Directions for this task
In the records that follow, find each line containing "will" and copy it.

Dataset items:
BEGIN

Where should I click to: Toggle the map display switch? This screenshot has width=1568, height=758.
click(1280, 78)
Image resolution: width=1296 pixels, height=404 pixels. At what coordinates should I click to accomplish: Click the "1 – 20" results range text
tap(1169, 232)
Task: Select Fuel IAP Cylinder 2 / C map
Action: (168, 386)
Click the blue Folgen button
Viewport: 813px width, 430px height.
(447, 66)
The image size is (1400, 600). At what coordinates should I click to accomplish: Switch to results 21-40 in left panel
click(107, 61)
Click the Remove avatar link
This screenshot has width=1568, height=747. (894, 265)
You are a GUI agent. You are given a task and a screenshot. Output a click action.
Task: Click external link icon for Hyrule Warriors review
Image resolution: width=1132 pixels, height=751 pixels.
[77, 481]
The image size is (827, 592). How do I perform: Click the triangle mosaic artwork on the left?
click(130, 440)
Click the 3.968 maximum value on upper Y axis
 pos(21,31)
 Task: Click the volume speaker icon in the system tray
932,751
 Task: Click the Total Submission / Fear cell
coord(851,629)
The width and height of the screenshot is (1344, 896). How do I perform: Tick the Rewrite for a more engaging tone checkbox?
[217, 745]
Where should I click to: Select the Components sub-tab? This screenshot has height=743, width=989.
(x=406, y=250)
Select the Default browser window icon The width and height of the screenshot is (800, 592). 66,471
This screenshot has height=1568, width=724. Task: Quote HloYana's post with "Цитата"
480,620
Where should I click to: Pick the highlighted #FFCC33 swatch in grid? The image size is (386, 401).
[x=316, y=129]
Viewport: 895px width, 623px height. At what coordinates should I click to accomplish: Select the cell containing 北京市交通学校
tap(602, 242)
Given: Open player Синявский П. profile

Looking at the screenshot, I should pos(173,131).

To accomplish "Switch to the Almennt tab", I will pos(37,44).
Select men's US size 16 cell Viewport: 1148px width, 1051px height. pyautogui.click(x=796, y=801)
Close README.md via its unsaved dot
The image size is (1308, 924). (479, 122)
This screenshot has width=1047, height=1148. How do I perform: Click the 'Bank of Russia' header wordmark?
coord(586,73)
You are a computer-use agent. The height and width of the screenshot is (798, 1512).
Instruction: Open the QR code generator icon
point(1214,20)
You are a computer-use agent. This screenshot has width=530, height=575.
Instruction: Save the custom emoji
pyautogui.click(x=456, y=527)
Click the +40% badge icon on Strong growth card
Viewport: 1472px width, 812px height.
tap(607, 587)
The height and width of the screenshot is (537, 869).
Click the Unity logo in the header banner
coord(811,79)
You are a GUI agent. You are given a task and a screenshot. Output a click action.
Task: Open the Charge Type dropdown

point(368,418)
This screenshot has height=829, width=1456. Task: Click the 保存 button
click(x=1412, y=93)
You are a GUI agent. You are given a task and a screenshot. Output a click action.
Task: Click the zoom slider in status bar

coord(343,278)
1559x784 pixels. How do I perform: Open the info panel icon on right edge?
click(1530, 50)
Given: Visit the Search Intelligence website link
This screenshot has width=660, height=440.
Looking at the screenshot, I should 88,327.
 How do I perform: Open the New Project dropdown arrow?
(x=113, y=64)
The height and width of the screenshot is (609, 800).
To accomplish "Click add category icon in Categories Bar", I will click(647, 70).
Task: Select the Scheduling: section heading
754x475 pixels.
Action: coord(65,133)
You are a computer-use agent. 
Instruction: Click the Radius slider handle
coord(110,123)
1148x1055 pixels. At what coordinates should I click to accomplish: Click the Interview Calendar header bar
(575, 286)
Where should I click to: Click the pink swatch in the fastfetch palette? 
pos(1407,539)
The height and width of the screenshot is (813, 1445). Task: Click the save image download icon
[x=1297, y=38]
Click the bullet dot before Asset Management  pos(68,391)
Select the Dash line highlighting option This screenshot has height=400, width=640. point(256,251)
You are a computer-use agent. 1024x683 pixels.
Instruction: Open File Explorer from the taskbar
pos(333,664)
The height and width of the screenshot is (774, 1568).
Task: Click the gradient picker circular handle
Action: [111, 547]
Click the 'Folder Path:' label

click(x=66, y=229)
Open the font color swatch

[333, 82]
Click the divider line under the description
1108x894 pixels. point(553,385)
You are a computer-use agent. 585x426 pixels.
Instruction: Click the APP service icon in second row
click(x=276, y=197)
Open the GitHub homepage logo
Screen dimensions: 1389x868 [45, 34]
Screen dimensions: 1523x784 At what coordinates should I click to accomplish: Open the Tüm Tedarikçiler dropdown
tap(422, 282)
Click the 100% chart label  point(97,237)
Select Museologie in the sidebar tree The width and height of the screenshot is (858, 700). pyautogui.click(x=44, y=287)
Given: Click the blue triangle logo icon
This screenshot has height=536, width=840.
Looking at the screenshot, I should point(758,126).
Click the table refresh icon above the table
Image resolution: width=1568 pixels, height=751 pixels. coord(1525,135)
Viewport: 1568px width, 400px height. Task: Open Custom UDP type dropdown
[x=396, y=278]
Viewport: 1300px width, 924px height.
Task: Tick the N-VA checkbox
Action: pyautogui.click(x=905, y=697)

END

Answer to this problem
To accomplish "Switch to the Almennt tab", I will pos(37,44).
To accomplish "Click add category icon in Categories Bar", I will click(647, 70).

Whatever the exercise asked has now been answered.